On Sunday I woke up to yet another crazy windy day in Anchorage. It was drizzling and I could barely see the mountains out my back window, but I was dying to hike with one of my friends. We are both trying to get in shape for hiking season, so we wanted to go uphill but stay out of the wind as much as possible and we couldn’t think of anything that would get us both of those things. Normally I would have just cancelled due to weather and laid around all day in my pajamas, but instead we chose to drive out to Eklutna Lake to see if the Twin Peaks Trail was hikable. I wore fleece lined clothes and my Xtratuff in anticipation of heavy wind and rain and thick mud, and I had my rain jacket ready. On the drive out there we commented on the new snowfall at high elevations and how low the clouds were on the mountains. But as we pulled up to the trailhead, it looked completely snow free and it wasn’t even raining!
We started hiking uphill towards the first bench on the Twin Peaks Trail, which is a couple miles up and has great views of Eklutna Lake. The trail was in perfect condition and our dogs had a blast running all over the place and playing tug of war with sticks. As we climbed higher and higher we started to see the lake through the trees but still felt warm and protected from the wind. When we finally reached the overlook we almost blew off the mountain and had to put on all of our layers, but the views were worth it! The lake is still frozen but it was gorgeous from up above.

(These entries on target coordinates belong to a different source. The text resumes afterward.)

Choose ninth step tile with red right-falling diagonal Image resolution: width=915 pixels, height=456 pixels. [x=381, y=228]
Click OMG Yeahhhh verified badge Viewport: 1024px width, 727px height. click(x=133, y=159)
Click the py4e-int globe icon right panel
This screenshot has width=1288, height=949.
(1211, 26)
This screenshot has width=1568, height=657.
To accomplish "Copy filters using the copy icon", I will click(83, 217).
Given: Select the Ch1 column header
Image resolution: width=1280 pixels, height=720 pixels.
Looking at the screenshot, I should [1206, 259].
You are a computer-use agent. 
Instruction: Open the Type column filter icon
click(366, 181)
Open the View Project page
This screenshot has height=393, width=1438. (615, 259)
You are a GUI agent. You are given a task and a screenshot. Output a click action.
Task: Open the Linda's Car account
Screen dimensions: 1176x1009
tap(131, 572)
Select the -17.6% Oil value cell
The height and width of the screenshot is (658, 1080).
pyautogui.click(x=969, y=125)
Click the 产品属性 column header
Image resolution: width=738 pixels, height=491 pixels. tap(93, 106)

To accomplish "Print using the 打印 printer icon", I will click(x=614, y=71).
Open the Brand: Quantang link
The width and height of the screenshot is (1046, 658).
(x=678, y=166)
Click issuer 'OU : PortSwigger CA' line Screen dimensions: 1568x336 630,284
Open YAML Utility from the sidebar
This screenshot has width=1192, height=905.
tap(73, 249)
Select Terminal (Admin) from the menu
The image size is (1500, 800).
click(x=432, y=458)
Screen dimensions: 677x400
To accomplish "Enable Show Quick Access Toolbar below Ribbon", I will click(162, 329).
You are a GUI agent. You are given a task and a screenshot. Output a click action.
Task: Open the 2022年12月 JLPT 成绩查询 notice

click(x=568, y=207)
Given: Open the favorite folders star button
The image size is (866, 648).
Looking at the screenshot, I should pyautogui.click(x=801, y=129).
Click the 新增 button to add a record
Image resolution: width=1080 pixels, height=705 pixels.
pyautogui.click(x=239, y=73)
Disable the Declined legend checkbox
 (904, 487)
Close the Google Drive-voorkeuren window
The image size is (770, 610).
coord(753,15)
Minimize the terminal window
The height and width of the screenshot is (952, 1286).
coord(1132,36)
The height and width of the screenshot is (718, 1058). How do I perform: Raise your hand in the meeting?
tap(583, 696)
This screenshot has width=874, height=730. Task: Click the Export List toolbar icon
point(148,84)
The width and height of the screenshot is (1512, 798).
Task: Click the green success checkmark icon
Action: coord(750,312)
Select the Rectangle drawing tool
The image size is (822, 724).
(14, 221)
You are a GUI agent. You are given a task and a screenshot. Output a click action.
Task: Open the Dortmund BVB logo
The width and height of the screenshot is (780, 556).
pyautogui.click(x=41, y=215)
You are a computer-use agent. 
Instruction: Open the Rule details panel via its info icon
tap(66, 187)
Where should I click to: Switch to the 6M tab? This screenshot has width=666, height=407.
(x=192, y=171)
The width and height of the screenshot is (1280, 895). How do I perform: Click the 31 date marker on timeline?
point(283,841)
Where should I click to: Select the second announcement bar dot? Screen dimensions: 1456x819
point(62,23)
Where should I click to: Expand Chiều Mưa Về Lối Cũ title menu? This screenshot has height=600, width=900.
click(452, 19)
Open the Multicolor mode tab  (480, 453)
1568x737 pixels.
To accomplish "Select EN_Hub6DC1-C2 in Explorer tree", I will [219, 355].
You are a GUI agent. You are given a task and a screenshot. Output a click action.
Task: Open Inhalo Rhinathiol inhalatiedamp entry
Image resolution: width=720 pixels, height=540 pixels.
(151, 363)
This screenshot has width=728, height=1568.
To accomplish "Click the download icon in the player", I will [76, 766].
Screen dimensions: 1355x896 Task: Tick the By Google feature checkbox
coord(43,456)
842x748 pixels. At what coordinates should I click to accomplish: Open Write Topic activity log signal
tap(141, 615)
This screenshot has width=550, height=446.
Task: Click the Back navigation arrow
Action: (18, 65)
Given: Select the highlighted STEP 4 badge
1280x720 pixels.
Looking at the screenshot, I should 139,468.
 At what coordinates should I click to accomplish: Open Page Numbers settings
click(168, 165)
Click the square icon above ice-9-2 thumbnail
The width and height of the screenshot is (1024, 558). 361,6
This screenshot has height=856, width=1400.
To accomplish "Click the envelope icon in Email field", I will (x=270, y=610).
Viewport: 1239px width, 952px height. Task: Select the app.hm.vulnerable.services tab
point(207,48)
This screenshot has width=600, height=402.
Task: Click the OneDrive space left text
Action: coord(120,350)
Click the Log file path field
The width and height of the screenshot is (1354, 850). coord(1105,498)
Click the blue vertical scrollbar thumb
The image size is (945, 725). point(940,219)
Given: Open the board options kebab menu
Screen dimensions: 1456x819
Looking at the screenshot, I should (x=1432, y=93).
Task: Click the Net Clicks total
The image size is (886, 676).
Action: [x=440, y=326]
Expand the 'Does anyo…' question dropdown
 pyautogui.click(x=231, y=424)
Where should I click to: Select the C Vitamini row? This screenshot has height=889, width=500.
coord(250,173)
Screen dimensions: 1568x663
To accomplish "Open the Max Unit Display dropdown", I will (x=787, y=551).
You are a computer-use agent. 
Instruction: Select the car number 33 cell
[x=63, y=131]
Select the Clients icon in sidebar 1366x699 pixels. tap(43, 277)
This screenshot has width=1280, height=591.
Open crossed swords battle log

On the drive back to town it was pouring, and we kept saying that we were so glad we had taken a chance and gone for a hike despite the weather forecast calling for rain everywhere. Even though we were prepared for the worst in terms of weather, we got lucky and got the chance to get in a good workout on a snow free trail. To be clear, it’s never a good idea to ignore serious weather reports on a hike. But waiting for perfect weather is tough in Alaska in the spring, and I’m glad we got out and hiked. I’m keeping the Twin Peaks Trail in mind for the next time I need to find a good hike to do in not so great weather. And I’m definitely not going to let a rainy weather forecast cancel my hiking plans in the future if it’s safe to get out there!
Are you a fair weather hiker? If not, what made you decide to hike in all weather conditions? What’s your favorite piece of gear in bad weather?